In recent weeks, evidence has begun to support masks as an effective means of combating the spread of COVID-19. COVID-19 spreads through respiratory droplets, and masks block the spread of respiratory droplets; therefore, when two people wearing masks come into contact with one another, the respiratory droplets do not spread nearly as easily as without masks.
Despite this evidence, some people still refuse to wear masks (which is partially why the South is hit so hard by the virus), and as I was reading some of these arguments against masks on social media, I wondered whether people alive during the 1918 Spanish Flu Pandemic wore masks and whether there were people extremely opposed to masks. I discovered that people did wear masks and that there were people who refused to wear them as well.
According to Becky Little, a writer for the History Channel, various governments within the United States combated that Spanish Flu in 1918 by “closing schools and places of public amusement, enforcing ‘no-spitting’ ordinances, encouraging people to use handkerchiefs or disposable tissues and requiring people to wear masks in public.”
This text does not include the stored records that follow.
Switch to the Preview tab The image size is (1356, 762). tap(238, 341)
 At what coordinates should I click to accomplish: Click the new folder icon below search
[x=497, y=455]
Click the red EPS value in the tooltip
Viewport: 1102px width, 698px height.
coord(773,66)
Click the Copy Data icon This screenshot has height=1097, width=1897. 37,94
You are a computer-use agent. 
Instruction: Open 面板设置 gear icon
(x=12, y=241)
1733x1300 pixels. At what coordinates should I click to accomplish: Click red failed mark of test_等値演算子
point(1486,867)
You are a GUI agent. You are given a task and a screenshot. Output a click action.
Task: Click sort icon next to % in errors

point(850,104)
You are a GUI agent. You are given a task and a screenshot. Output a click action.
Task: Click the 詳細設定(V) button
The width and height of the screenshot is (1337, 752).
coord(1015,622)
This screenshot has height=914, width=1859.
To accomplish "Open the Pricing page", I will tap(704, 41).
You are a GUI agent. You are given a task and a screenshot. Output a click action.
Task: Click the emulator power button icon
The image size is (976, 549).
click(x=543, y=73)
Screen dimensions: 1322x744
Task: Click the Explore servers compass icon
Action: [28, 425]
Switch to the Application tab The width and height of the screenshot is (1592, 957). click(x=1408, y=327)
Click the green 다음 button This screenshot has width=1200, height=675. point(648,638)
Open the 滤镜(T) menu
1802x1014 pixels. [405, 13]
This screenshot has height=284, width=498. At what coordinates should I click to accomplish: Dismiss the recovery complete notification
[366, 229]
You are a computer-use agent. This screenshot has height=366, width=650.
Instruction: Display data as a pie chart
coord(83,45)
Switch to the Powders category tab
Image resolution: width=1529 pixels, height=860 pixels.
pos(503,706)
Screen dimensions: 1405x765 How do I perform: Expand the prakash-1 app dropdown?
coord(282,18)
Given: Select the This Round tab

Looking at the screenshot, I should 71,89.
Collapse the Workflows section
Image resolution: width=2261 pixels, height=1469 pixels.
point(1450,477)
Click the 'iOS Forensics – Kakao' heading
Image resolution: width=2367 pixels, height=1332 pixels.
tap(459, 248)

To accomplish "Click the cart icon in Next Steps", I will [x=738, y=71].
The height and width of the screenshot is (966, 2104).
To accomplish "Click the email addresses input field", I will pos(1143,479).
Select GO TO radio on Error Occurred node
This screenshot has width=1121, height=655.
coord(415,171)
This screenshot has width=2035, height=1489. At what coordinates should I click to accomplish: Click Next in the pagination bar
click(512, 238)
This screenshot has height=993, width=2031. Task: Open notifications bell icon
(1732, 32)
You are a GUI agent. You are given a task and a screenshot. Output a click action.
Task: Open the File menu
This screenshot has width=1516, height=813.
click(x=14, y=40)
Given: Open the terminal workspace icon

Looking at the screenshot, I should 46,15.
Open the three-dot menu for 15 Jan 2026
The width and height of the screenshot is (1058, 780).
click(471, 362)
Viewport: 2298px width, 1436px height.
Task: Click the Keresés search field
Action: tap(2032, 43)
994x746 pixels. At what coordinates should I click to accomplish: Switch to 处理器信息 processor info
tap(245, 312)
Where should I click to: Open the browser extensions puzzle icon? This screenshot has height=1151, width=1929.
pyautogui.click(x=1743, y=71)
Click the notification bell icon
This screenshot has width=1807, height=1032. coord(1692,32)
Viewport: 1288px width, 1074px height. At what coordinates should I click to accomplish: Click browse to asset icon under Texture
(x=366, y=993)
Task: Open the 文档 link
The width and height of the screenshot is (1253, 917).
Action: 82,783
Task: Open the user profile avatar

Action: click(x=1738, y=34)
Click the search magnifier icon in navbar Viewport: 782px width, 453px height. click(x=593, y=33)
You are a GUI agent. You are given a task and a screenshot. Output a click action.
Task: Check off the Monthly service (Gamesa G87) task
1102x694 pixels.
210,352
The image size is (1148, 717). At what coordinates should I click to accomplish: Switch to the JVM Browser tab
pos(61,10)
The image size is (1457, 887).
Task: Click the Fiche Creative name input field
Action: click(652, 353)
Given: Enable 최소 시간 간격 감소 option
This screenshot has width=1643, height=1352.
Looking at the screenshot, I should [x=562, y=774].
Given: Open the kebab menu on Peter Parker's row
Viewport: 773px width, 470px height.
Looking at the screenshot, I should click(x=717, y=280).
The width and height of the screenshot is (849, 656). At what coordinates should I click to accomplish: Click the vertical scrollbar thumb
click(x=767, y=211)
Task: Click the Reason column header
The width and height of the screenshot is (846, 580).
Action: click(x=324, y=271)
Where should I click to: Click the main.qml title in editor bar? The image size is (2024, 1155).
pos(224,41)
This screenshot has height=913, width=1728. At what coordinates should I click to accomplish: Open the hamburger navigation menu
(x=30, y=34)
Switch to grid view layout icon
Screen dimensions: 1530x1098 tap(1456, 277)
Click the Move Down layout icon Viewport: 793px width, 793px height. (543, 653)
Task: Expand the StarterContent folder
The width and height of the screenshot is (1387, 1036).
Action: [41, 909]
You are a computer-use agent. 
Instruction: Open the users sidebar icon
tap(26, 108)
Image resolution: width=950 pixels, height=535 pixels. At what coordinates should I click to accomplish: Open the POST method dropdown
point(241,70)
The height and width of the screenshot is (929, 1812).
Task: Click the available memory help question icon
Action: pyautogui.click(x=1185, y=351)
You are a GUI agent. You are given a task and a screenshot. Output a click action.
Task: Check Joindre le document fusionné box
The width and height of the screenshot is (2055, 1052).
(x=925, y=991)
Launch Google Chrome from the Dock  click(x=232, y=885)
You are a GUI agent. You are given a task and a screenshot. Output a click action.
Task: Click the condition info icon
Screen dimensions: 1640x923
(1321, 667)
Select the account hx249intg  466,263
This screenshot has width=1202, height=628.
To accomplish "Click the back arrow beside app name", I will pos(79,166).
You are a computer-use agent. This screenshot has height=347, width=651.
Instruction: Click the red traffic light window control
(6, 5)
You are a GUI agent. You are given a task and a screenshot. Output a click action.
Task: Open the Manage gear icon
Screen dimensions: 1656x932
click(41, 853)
People during the 1918 Spanish Flu Pandemic faced similar conditions as those today, including mask mandates. However, unlike today, people who refused to wear masks could not find much of a validation for their misinformed opinions.
People who refused to wear masks were called “slacker[s]” (Little, 1), especially while WWI still raged in Europe. There was a sense of duty to keep the American troops safe from infection. Because of these factors, compliance with mask mandates was extremely high.
After WWI ended, this sense of duty began to fade, and the number of people who refused to wear masks began to grow. Some people began complaining about how uncomfortable masks were and questioning whether this was an infringement upon civil liberties.
They did not grow much at all, however, and the general consensus was that masks would help the country as a whole. The people who refused faced punishments as well. If someone refused to wear a mask during the 1918 Spanish Flu Pandemic, he or she could expect to endure “fines, prison sentences, and having your name printed in the paper” (Little, 1).
These people were also called unpatriotic for refusing to wear a mask. Although the policies for combating the pandemic were similar to that of today’s, the enforcement of those policies is drastically different, and some people should be thankful for that.
Mask mandates during a global pandemic are not new idea. During the 1918 Spanish Flu Pandemic, they played a role in slowing the spread of the virus, and during the current COVID-19 pandemic, they are an effective tool for slowing the spread.
Like in 1918, there were dissenters. These dissenters refused to wear masks for many of the same reasons as the dissenters today cite; the modern-day dissenters should be extremely thankful that they do not face the same threat of punishment and public shame that accompanied a refusal to wear a mask during the 1918 Spanish Flu Pandemic.
We will not be wearing masks forever, and the pandemic will not last forever. Things will go return to normal one day, and the 2020 Coronavirus Pandemic will be another chapter in the history books.